TASK DETAILS: Find every line below that contains the word "trash" and copy it out.

PROVIDED DATA:
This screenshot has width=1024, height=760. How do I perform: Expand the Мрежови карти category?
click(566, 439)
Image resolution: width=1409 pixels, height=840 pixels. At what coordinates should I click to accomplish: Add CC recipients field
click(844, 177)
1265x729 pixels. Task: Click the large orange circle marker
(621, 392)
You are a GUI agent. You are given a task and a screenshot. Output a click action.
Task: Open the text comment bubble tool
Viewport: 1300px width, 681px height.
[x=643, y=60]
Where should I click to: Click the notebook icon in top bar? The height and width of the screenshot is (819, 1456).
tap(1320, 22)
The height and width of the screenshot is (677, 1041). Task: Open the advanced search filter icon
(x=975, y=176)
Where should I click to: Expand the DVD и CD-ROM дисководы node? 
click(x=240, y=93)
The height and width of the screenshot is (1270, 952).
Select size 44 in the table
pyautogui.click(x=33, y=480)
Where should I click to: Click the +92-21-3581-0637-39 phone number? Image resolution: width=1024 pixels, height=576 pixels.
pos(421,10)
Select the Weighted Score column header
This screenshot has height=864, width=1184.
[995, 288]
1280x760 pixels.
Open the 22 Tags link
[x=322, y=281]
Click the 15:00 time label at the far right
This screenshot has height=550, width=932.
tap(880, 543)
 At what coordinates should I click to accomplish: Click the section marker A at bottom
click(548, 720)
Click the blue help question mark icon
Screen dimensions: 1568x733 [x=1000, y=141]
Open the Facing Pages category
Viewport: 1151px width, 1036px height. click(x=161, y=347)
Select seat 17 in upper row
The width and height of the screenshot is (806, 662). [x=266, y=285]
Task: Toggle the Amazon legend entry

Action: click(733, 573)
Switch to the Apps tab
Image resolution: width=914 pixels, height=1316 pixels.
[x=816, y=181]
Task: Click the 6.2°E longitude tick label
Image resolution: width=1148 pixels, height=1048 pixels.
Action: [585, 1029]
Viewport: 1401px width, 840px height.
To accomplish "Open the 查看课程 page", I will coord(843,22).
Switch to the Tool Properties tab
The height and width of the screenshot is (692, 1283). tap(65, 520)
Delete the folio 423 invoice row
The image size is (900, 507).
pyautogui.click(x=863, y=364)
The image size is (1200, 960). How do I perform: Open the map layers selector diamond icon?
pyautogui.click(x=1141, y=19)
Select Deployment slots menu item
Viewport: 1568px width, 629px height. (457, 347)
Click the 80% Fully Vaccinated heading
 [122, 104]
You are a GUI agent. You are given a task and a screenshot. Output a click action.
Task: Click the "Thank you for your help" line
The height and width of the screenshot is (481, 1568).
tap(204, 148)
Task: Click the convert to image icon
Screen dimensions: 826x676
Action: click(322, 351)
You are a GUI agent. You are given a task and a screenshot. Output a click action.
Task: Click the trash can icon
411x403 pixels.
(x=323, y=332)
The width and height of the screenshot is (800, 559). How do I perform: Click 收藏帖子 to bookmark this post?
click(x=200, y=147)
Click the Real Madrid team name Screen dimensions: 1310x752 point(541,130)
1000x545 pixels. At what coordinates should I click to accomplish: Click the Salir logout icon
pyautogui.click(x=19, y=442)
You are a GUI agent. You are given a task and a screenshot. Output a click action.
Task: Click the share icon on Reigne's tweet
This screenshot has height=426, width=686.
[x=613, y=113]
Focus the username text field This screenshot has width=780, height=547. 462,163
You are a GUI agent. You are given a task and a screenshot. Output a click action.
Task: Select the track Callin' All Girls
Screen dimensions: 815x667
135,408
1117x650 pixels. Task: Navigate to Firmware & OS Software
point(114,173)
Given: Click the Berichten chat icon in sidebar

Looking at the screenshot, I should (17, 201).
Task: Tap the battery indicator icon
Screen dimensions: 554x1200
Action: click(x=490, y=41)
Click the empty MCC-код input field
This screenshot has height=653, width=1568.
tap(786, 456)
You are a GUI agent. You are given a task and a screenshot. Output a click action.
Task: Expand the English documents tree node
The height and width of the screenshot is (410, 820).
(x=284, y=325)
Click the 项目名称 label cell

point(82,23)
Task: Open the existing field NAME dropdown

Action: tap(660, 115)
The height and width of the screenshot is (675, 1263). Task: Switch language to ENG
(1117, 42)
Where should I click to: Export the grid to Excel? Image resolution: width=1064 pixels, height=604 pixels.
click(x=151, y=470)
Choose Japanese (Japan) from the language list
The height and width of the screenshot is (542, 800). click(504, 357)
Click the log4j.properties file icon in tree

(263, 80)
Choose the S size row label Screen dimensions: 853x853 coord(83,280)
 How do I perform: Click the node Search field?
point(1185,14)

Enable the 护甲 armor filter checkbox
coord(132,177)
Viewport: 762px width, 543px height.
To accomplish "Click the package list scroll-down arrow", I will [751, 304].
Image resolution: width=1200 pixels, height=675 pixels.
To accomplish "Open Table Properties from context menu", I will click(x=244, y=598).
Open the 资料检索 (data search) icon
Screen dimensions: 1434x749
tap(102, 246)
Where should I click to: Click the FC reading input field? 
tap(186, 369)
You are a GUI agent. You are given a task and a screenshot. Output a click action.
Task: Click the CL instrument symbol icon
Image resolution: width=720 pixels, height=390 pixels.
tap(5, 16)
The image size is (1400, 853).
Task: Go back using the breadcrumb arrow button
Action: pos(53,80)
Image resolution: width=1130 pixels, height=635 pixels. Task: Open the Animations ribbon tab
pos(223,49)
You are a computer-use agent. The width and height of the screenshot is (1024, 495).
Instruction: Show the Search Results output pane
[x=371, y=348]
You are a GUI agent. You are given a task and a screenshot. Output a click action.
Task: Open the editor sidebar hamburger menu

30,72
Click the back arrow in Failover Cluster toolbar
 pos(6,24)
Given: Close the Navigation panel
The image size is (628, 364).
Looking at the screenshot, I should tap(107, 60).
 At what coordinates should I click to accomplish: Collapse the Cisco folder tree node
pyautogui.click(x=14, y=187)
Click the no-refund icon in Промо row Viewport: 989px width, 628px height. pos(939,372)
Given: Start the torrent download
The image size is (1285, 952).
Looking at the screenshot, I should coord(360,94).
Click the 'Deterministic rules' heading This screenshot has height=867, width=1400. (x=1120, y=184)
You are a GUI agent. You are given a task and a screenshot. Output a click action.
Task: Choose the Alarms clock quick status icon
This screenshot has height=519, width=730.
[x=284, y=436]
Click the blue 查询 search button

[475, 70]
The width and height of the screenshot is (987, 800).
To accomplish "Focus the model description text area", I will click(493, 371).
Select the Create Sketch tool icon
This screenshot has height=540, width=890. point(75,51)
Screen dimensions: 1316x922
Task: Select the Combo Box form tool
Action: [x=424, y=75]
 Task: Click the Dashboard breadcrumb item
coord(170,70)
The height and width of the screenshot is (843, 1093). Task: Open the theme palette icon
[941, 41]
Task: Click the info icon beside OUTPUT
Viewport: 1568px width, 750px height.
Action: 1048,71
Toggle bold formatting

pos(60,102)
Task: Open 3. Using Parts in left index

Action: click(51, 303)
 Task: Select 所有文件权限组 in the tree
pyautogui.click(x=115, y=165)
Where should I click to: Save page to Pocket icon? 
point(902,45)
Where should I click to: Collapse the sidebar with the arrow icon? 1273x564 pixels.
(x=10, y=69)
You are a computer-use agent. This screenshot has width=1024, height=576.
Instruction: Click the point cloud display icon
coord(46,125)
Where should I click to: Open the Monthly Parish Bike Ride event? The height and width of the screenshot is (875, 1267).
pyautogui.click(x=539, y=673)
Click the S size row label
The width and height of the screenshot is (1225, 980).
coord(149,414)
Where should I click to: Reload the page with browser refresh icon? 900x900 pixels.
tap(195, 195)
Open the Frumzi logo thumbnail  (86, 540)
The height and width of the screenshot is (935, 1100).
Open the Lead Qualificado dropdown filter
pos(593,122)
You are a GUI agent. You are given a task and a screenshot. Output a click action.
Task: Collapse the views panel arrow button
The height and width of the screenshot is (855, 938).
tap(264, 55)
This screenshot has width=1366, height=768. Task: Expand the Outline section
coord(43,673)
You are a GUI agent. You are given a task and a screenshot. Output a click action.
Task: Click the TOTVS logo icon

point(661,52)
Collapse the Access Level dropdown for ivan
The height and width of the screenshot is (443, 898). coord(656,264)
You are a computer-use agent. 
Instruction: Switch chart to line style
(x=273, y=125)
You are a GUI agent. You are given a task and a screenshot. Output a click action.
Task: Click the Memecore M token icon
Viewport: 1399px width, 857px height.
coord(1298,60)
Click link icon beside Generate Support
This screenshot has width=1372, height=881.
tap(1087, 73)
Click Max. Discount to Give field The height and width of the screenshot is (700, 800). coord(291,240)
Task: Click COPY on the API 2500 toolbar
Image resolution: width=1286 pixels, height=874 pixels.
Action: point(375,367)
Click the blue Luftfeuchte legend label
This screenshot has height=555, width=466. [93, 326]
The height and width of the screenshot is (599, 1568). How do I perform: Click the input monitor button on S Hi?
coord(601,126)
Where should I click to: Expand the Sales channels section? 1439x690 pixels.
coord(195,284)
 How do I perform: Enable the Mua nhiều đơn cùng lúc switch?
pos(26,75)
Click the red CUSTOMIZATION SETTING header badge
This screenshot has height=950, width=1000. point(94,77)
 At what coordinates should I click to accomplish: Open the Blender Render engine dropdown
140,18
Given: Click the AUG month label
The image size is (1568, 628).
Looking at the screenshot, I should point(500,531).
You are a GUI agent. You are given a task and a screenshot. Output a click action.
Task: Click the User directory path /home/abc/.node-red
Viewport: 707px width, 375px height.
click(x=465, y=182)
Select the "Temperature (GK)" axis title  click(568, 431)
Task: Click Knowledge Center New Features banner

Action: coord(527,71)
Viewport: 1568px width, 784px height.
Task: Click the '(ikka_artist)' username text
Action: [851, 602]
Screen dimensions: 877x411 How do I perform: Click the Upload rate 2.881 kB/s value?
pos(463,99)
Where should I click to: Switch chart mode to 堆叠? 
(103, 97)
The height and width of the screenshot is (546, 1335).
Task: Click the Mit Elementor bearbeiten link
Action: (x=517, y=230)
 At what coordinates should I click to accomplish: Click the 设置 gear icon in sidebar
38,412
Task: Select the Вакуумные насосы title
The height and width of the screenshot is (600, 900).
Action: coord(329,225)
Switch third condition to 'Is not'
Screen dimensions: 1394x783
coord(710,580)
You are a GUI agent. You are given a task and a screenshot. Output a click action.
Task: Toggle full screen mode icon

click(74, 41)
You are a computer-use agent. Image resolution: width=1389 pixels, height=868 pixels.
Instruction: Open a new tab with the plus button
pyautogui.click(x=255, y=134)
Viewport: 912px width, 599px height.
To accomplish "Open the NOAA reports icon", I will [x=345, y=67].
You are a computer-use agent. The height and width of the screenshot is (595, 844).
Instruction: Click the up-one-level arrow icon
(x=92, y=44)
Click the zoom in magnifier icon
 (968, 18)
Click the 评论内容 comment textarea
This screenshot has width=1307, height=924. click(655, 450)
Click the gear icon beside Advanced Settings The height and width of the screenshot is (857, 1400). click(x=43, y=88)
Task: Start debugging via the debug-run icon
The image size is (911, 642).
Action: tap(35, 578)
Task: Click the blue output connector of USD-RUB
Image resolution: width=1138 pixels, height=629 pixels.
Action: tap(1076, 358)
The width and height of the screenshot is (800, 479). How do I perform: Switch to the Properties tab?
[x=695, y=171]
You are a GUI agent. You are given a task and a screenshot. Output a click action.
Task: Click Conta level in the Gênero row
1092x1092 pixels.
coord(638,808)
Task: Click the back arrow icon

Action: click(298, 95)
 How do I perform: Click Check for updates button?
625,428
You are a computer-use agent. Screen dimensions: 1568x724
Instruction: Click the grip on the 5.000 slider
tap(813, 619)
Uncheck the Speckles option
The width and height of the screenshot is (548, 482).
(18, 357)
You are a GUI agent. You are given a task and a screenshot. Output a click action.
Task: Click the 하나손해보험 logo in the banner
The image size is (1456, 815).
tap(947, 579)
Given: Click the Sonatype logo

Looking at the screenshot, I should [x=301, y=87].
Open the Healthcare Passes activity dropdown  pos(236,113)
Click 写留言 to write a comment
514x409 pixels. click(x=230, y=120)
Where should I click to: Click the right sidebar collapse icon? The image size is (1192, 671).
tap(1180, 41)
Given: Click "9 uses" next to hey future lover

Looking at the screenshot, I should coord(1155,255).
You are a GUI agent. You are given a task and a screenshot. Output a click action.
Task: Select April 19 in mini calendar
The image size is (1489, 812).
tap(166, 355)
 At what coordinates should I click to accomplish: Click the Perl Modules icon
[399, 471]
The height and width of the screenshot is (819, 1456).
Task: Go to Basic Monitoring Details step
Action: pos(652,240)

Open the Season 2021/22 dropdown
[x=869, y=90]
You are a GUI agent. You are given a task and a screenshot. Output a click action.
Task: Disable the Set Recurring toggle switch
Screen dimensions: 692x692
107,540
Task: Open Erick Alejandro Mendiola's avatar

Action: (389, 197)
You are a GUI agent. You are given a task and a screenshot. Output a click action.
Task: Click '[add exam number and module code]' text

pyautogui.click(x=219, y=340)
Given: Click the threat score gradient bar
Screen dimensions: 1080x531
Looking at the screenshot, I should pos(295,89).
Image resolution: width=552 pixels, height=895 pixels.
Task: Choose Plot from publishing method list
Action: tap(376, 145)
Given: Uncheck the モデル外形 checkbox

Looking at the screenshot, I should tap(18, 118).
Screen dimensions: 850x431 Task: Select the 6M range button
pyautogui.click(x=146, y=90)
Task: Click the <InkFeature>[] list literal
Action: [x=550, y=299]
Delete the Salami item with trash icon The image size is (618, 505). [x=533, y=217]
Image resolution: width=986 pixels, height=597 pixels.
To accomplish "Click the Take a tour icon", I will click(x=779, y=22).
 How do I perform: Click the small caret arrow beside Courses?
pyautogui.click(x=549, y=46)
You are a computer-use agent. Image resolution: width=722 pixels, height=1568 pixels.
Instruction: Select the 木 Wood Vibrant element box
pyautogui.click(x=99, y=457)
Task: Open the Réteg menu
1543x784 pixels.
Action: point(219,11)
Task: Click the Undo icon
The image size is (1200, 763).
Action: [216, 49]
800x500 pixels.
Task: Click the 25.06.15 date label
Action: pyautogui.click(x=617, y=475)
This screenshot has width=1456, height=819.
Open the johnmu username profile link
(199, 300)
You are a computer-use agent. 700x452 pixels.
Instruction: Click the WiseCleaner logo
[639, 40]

SOLUTION TO THE PROBLEM:
Task: Click the trash can icon
Delete the Salami item with trash icon The image size is (618, 505). [x=533, y=217]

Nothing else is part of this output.